I put together this table of my experiences so I could try to record the things I found good and bad for each package. After I created the table, I decided I’d tabulate where I thought each package performed well and see how they measured up. This was the result:
Category | Zoneminder | Motioneye | Shinobi | Winner |
---|---|---|---|---|
Language | Perl, PHP | Python | Javascript | Motioneye |
Open Source | Yes | Yes | Not really, weekly nag screen to dismiss, also riddled with licensing options | Zoneminder/Motioneye |
ONVIF | failed looking for cameras | works well, found all my cameras but used rtsp stream instead of rtmp | Shinobi | |
Mobile App | zmNinja - fully functional - different interface | Motion Eye - look and feel just like web app | Must pay for license to use – didn’t evaluate | Motioneye |
Camera trigger | excellent support -advanced zoning config, alarmed/filtered/blobed - capturing depends on trigger | mediocre support for triggering has object detection OOTB but requires significant CPU (had to reduce resolution) | terrible trigger support: front-edge one-shot trigger only, then timer-based video recording. Supports zones but not advanced triggering like ZM | Zoneminder |
Audio support | yes, but not to trigger camera | none | yes, and to trigger recording! | Shinobi |
Web Interface | Tons of options because ZM has been around a long time. Front page shows all camera’s states at a glance. Various ways to review recordings. | Clean and snappy! Well organized option set, but limited configuration options. | Lots of options but layout, navigation, and feel is terrible. Power video viewer for recordings is terrible. Copy option tree to other cameras is a VERY nice feature. | Zoneminder |
CPU demand | 5.5 load average (full-res 2.8-3MP @ 10fps) | 3.5 load average (all cameras scaled down to 1024x768 @ 10fps) - CPU overrun at full-res | I think performance was good but I couldn’t tell if trigger/detection was working until my disk was full of recordings of nothing | Zoneminder |
Backup/Restore | Manual SQL: mysqldump, mysql redirect import | Button to save and restore to tar.gz file, works great! | Attempted json export, setup new docker instance use import and it failed | Motioneye |
Integration with HA | Works very well, camera views and camera controls, even obj. detection and alert via mqtt with zmeventnotifier | Frenck’s integration allows for viewing the camera frame and works well but no camera controls | Frenck had developed an integration for this but dropped it in favor of Motioneye because the Shinobi development was too progressing slow | Zoneminder |
Learning curve | Steep - difficult to set up and configure | Low - meaningful options but also low configurability | Moderate - options and verbiage in config aren’t very clear | Motioneye |
My opinion: The bad | Antiquated interface. Unable to get addon GPU offload CUDA working, yet. | Front page interface is montage and first click does nothing, second click allows on-screen selection of options. | Could not tell when a camera was recording. Could not get notification of camera trigger to work. | |
My opinion: The good | Solid performance, solid support. | Single multithreaded process. E-mail notification works and was simple to configure. | It’s hard to find something good here. :-/ | |
My total winner count | 5 | 5 | 2 |
As you can see, from my judgement, it ends up being a tie. I was surprised by that result but I’d add that if you want something you can just setup and forget about, Motioneye is probably the answer. If you want something that is highly configurable with some amount of pain then ZM is your huckleberry.

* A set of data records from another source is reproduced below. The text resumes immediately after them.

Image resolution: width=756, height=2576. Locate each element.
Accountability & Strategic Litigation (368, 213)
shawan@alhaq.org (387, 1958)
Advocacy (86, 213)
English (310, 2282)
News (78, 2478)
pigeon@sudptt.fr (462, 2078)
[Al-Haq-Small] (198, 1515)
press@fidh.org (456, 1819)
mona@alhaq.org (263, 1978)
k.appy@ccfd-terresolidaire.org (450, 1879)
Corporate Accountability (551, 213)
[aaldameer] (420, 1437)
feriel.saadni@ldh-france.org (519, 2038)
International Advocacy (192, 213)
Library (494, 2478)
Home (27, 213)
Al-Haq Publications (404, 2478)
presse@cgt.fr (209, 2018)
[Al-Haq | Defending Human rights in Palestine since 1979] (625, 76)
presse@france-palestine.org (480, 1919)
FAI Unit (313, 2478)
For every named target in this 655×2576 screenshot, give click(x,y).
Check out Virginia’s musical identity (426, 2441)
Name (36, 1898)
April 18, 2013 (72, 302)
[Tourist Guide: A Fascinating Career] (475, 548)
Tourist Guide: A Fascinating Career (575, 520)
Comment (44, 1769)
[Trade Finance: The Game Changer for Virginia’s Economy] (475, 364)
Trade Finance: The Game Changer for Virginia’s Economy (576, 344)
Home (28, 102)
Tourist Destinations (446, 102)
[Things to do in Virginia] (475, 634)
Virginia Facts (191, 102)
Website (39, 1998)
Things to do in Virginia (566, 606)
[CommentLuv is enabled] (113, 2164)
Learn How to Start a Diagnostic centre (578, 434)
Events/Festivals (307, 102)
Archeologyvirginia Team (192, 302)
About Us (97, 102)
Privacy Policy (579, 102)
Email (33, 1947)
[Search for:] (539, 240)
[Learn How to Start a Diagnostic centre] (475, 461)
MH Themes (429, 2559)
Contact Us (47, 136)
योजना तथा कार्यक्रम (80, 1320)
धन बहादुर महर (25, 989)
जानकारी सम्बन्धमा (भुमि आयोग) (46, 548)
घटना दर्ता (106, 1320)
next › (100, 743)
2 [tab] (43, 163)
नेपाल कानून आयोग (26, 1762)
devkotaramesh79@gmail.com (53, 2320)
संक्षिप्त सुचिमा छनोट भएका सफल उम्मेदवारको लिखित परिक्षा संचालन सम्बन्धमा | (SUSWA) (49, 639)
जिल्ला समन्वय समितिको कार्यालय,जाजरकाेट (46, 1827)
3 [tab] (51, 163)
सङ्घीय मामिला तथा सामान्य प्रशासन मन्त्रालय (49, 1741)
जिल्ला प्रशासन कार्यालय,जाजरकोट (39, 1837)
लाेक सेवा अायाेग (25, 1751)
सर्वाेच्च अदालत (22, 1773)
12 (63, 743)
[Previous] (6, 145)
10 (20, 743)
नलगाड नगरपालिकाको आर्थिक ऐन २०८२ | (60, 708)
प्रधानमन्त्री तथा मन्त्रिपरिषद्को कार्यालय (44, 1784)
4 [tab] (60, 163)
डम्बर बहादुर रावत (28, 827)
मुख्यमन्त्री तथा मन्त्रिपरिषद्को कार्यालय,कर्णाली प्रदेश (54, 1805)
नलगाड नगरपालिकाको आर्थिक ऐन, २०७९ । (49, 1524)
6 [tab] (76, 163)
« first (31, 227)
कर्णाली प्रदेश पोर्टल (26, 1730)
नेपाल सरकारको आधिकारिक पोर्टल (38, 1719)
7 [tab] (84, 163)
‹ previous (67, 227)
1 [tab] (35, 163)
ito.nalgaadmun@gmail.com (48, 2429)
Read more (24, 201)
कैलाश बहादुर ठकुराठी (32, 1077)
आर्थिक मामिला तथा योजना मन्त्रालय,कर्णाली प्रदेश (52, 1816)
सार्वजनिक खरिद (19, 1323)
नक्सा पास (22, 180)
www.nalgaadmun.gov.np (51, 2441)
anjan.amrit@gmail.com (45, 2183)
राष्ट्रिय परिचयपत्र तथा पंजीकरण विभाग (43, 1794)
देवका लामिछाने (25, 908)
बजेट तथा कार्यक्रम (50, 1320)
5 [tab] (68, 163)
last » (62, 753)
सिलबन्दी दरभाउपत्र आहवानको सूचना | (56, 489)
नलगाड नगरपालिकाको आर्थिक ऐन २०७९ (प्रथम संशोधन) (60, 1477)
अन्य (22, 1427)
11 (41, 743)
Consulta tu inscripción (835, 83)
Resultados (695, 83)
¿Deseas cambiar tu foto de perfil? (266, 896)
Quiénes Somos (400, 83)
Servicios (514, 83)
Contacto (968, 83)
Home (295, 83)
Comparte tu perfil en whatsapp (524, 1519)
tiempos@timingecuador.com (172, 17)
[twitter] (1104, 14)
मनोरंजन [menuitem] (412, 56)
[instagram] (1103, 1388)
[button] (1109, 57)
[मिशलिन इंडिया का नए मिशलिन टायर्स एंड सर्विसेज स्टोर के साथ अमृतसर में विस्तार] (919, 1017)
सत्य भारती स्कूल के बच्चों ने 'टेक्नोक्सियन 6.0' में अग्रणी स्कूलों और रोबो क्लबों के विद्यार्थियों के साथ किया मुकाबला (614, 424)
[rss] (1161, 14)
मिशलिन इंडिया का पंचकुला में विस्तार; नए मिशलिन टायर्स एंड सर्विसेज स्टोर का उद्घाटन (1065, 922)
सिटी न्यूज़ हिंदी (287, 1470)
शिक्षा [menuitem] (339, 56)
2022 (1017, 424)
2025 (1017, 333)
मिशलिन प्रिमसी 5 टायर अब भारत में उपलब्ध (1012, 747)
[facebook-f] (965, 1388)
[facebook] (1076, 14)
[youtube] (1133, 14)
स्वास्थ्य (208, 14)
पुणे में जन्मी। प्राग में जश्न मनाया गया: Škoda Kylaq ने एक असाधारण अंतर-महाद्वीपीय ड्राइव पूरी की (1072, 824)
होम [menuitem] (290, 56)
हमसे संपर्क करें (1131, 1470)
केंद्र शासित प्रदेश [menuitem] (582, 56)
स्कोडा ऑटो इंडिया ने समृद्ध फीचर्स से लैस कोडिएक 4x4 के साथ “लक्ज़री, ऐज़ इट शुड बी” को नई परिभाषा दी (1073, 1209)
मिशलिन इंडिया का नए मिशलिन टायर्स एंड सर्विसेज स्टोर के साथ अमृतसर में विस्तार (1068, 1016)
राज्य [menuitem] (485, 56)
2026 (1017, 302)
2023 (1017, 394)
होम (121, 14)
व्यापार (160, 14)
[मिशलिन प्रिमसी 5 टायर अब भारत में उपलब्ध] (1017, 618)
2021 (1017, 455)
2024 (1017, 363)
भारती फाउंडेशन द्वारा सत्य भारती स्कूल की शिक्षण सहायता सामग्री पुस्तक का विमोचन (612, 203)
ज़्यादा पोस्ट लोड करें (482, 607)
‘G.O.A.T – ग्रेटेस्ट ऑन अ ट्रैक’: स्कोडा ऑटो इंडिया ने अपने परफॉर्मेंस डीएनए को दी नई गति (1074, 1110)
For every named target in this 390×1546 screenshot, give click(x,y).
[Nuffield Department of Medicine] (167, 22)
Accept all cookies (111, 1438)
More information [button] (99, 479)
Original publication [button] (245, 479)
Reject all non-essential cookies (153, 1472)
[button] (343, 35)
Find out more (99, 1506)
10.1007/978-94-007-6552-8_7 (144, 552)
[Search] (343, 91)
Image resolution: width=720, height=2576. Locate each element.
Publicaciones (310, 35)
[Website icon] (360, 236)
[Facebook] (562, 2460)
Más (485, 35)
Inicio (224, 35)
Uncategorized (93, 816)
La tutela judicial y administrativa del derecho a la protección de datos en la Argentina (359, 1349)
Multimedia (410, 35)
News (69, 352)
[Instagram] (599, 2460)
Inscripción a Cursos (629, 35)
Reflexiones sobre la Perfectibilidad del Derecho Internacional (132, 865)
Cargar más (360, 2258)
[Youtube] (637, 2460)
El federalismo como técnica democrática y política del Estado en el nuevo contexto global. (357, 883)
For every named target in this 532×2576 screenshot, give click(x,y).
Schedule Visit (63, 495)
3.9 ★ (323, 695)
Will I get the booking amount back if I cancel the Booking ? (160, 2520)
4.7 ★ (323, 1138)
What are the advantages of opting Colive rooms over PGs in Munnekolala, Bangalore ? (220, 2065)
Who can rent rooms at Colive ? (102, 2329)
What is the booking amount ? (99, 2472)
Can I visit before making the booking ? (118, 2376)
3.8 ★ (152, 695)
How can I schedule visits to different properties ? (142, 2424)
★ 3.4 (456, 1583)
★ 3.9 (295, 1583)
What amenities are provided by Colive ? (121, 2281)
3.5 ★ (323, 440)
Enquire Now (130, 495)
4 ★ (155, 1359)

The fact that I’m posting this to the Home Assistant forums, I’ll also say that I think ZM has the best integration options for HA giving camera views and camera controls natively. I was able to customize Motioneye to the point where I was going to be able to send it restful commands to pause and resume camera operation but it wasn’t trivial. This is VERY important to me because I inevitably have a spider-web or some fog that causes the cameras to start capturing a bunch of videos and I use HA to detect that is happening and put them to sleep (monitor). It works very well and I don’t want to lose that ability.
Also, ZM offers some very fine-grain control over trigger/record that the other two packages just don’t seem to offer so for a real security suite IMO ZM is the winner. As I said at the top, I’m probably biased so take all of this with a grain of salt.